Emergence of the Retail Chief Innovation Officer

To harness and centralize retailers’ responses to this highly dynamic marketplace, visionary CEOs have created a relatively new operating role for the industry: the chief innovation officer. Our research finds that most innovation chief positions are three years old or younger.

The role is multidimensional. And the challenges – prioritizing projects, obtaining funding, sourcing the right talent, and transforming the corporate culture – are daunting.

Creating Cultures That Thrive

The most critical goal for retail leaders is to build a culture of innovation. Effective retail innovation chiefs build a talented team to further internal relationships and navigate the external innovation ecosystem.
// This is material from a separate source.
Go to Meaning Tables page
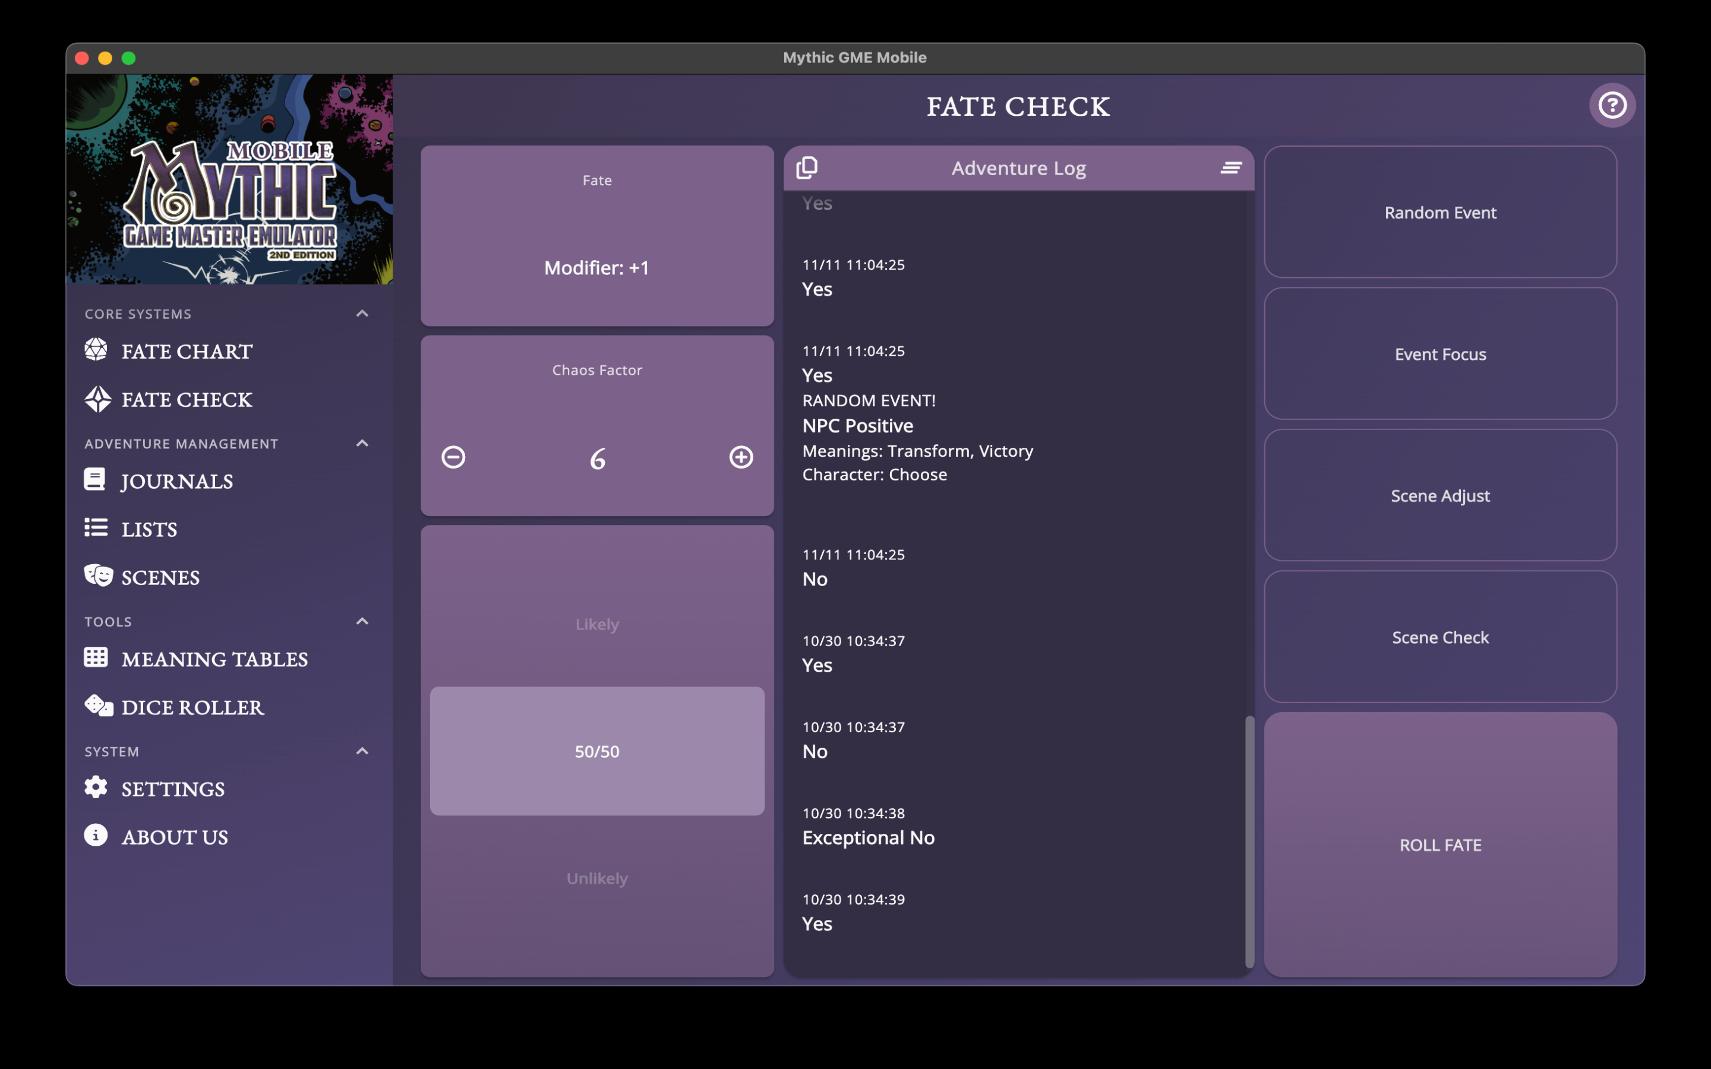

They open executives’ eyes to the changing marketplace, exposing them to new ideas that may ultimately succeed or fail. What’s more, they create the infrastructure to solicit and propel the best ideas from employees across the organization. A strong innovation chief works with the CEO and other leadership team members to instill a culture of innovation throughout the company.

In the (R)Tech Center for Innovation’s Blueprint: The Emergence of (R)Tech report, we introduce the divergent retail paths that characterize the success or failure of retailers overcoming legacy systems to enable a culture of innovation. The most successful companies align with the (R)Tech Growth Cycle, building momentum toward change that permeates every level of the organization. Innovation must be a part of a company’s core values, creating a sense of purpose for employees, and enabling the organization to rapidly learn and adapt in an ever-changing environment.
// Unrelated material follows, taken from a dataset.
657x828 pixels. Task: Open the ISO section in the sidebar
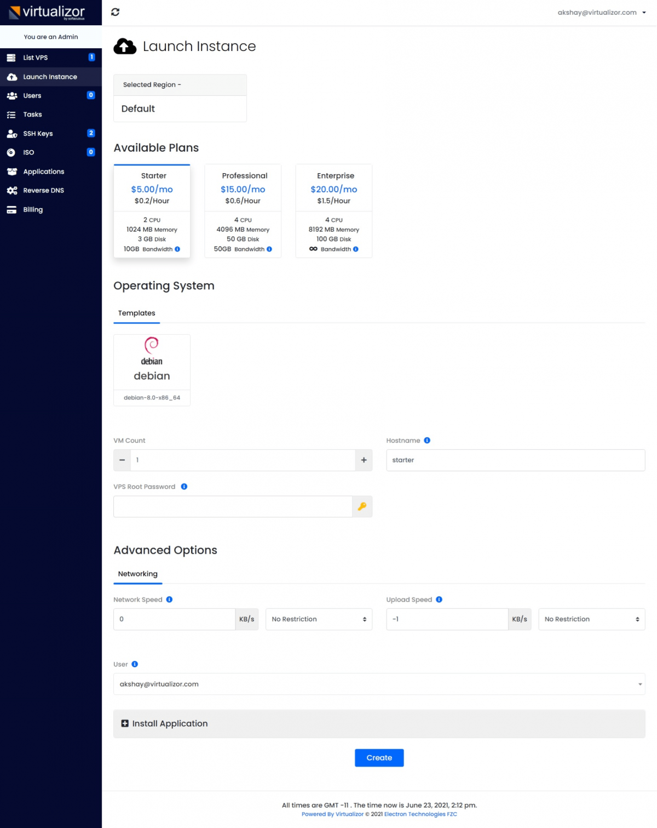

It has become clear that two classes of retail innovation cultures are emerging: the incremental and the transformative. The first characterizes companies that innovate close to their core, focused on addressing improvements in operational performance. The second type of innovation culture identifies, experiments, and executes on transformative business model innovations.
We found for our Building an (R)Tech Culture report that four elements characterize an innovative culture, namely an organization that embraces purpose, leadership, customer empathy, and employees & the workplace.
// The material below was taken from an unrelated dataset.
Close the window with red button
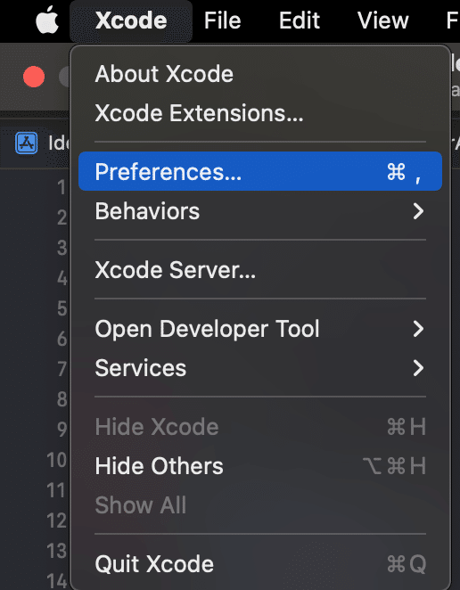(34, 77)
Now is the time to engage executives from across the industry – from roles as diverse as supply chain, human resources, cyber security, asset protection, sustainability, public affairs, legal, and more – to collectively realize and address the imperative for change.

Telling Our Story

It’s not enough to focus on change from within. The industry is in desperate need of talented and creative engineers, data scientists, and managers. We need all innovators – those already working in retail and those who are new to it, those across the U.S. and those from abroad – to know that retail is a powerful and dynamic industry, where all the best innovations are welcome.

In the next several years, the (R)Tech Center will partner with universities to engage students brimming with the latest ideas. It will partner with VCs, incubators, and accelerators to boost entrepreneurs’ time-to-market. And it will partner with policymakers, in DC and in statehouses across the country, to pave the way for retail’s new path driving the 21st Century economy.

This will be a long journey. We welcome leaders from across the industry to develop their own platforms for change. And we welcome group action on the most critical challenges.

We hope you will join us as we enter the age of (R)Tech.